Hi I've been using Jena for a project and now I am trying to query a Graph for storage in plain files for batch processing with Hadoop.
I open a TDB Dataset
and then I query by pages with LIMIT and OFFSET.
I output files with 100000 triplets per file.
However at file 10th the performance degrades and at file 15th it goes down by a factor of 3 and at the 22th file the performances is down to 1%.
My query is:
SELECT DISTINCT ?S ?P ?O WHERE {?S ?P ?O .} LIMIT 100000 OFFSET X
The method that queries and writes to a file is shown in the next code block:
public boolean copyGraphPage(int size, int page, String tdbPath, String query, String outputDir, String fileName) throws IllegalArgumentException {
boolean retVal = true;
if (size == 0) {
throw new IllegalArgumentException("The size of the page should be bigger than 0");
}
long offset = ((long) size) * page;
Dataset ds = TDBFactory.createDataset(tdbPath);
ds.begin(ReadWrite.READ);
String queryString = (new StringBuilder()).append(query).append(" LIMIT " + size + " OFFSET " + offset).toString();
QueryExecution qExec = QueryExecutionFactory.create(queryString, ds);
ResultSet resultSet = qExec.execSelect();
List<String> resultVars;
if (resultSet.hasNext()) {
resultVars = resultSet.getResultVars();
String fullyQualifiedPath = joinPath(outputDir, fileName, "txt");
try (BufferedWriter bwr = new BufferedWriter(new OutputStreamWriter(new BufferedOutputStream(
new FileOutputStream(fullyQualifiedPath)), "UTF-8"))) {
while (resultSet.hasNext()) {
QuerySolution next = resultSet.next();
StringBuffer sb = new StringBuffer();
sb.append(next.get(resultVars.get(0)).toString()).append(" ").

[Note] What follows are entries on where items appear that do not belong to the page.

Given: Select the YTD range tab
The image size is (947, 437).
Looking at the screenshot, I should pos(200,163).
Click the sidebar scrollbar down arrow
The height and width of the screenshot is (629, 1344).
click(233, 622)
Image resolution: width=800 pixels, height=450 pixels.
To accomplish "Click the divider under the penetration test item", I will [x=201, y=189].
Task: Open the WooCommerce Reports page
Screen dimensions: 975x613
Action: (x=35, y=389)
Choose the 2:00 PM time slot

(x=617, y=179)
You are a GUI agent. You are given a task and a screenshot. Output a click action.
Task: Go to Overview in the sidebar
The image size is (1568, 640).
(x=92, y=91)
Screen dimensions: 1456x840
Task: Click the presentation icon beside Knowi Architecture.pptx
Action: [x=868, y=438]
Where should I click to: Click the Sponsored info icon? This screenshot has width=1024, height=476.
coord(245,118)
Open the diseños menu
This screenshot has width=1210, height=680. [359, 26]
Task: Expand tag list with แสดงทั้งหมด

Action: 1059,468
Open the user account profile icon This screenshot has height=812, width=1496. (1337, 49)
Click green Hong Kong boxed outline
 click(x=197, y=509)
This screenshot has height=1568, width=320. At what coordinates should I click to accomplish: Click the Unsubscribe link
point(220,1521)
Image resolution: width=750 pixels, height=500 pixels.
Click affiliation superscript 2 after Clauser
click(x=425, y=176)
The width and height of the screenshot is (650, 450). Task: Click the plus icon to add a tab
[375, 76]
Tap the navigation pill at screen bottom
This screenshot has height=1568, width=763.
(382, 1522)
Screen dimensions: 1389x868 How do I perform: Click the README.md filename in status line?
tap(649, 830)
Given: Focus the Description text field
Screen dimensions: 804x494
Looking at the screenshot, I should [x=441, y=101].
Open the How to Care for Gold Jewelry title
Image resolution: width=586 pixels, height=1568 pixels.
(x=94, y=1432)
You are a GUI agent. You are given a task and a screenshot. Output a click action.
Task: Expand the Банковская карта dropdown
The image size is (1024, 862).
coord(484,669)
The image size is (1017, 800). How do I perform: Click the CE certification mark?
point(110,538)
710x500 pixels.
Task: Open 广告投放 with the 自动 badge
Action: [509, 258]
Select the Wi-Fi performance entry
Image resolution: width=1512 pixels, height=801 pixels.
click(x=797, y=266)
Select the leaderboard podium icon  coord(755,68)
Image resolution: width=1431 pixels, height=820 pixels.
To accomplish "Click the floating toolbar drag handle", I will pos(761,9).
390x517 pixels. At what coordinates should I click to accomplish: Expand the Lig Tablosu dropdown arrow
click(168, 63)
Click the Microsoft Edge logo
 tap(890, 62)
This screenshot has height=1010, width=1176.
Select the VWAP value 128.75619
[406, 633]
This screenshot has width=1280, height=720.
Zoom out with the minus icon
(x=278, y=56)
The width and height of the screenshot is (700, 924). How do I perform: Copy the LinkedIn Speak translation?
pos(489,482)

append(next.get(resultVars.get(1)).toString()).append(" ").
append(next.get(resultVars.get(2)).toString());
bwr.write(sb.toString());
bwr.newLine();
}
qExec.close();
ds.end();
ds.close();
bwr.flush();
} catch (IOException e) {
e.printStackTrace();
}
resultVars = null;
qExec = null;
resultSet = null;
ds = null;
} else {
retVal = false;
}
return retVal;
}
The null variables are there because I didn't know if there was a possible leak in there.
However after the 22th file the program fails with the following message:
java.lang.OutOfMemoryError: GC overhead limit exceeded
at org.apache.jena.ext.com.google.common.cache.LocalCache$EntryFactory$2.newEntry(LocalCache.java:455)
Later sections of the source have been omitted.